▶ **TEXT PROVIDED**
-------

Foundation For The Preservation of The Mahayana Tradition - History

History

The name and structure of the FPMT date to 1975, in the wake of an international teaching tour by Lamas Yeshe and Zopa. However, the two had been teaching Western travelers since at least 1965, when they met Zina Rachevsky, their student and patron, in Darjeeling. In 1969, the three of them founded the Nepal Mahayana Gompa Centre (now Kopan Monastery). Rachevsky died shortly afterwards, during a Buddhist retreat.

Lama Yeshe resisted Rachevsky's appeals to teach a "meditation course," on the grounds that in the Sera Je tradition in which he was educated, "meditation" would be attempted only after intensive, multi-year study of the "five topics." However, he gave Lama Zopa permission to lead what became the first of Kopan's meditation courses (then semiannual, now annual) in 1971. Lama Zopa led these courses at least through 1975 (and occasionally thereafter).

During the early 1970s, hundreds of Westerners attended teachings at Kopan. Historical descriptions and recollections routinely characterize early Western participants as hippies—backpackers on extended overland tours of Asia—to whom Lama Yeshe's style of discourse especially appealed.

Geoffrey Samuel (see bibliography) finds it significant that "lamas" Yeshe and Zopa had not yet attracted followings among the Tibetan or Himalayan peoples (Zopa's status as a minor tulku notwithstanding), and that their activities took place independently of any support or direction from the Tibetan Government in Exile in Dharamsala. On his reading, their willingness to reach out to Westerners was in large measure the result of a lack of other sources of support. Nevertheless, Samuel sees their cultivation of an international network as having ample precedent in Tibet.

In December 1973, Lama Yeshe ordained fourteen Western monks and nuns under the name of the International Mahayana Institute. Around this time, Lama Yeshe's students began returning to their own countries. The result was the founding of an ever-increasing number of dharma centers in those countries.

In his description of the FPMT, Jeffrey Paine (see bibliography) emphasizes the charisma, intuition, drive, and organizational ability of Lama Yeshe. Paine asks us to consider how a refugee with neither financial resources nor language skills could manage to create an international network with more than a hundred centers and study groups.

-------

▶ **DATA LINES**
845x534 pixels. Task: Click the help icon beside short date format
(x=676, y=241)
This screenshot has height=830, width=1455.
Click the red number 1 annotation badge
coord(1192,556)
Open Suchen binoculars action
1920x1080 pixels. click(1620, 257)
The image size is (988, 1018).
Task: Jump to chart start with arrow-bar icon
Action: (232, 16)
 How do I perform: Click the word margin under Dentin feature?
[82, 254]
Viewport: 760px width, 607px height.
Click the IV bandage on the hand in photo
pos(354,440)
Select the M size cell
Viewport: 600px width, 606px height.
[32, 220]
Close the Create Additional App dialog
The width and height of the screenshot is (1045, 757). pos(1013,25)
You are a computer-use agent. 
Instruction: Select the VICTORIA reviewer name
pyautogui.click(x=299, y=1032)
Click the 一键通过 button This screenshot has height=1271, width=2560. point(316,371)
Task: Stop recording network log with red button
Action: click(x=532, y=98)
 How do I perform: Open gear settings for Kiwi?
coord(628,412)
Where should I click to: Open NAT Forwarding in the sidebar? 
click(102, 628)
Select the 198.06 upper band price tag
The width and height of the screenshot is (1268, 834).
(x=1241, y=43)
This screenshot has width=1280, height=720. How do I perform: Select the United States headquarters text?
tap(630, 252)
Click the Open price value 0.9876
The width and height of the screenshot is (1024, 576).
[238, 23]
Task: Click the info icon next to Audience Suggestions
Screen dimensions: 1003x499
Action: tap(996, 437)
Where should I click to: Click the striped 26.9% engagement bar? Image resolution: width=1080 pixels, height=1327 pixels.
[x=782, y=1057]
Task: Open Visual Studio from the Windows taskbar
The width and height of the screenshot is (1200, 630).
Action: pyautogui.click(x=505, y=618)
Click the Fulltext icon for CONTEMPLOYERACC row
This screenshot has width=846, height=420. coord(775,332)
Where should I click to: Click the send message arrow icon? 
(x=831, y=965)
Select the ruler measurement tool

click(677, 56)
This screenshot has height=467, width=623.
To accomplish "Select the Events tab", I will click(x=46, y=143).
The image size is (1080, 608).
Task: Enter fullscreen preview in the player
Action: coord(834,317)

-------

▶ **WRITTEN TASKS**
[1] According to the FPMT history, in what year did the FPMT get its name and structure?
[2] List every quality of Lama Yeshe that Jeffrey Paine emphasizes in the FPMT history.
[3] Using the FPMT history, explain why Lama Yeshe resisted Rachevsky's appeals to teach a "meditation course."
Nothing in the rows is needed for this work.

▶ **OUTPUTS BY TASK**
[1] 1975

[2] Charisma, intuition, drive, and organizational ability.

[3] He had been educated in the Sera Je tradition. There, "meditation" would be attempted only after intensive, multi-year study of the "five topics."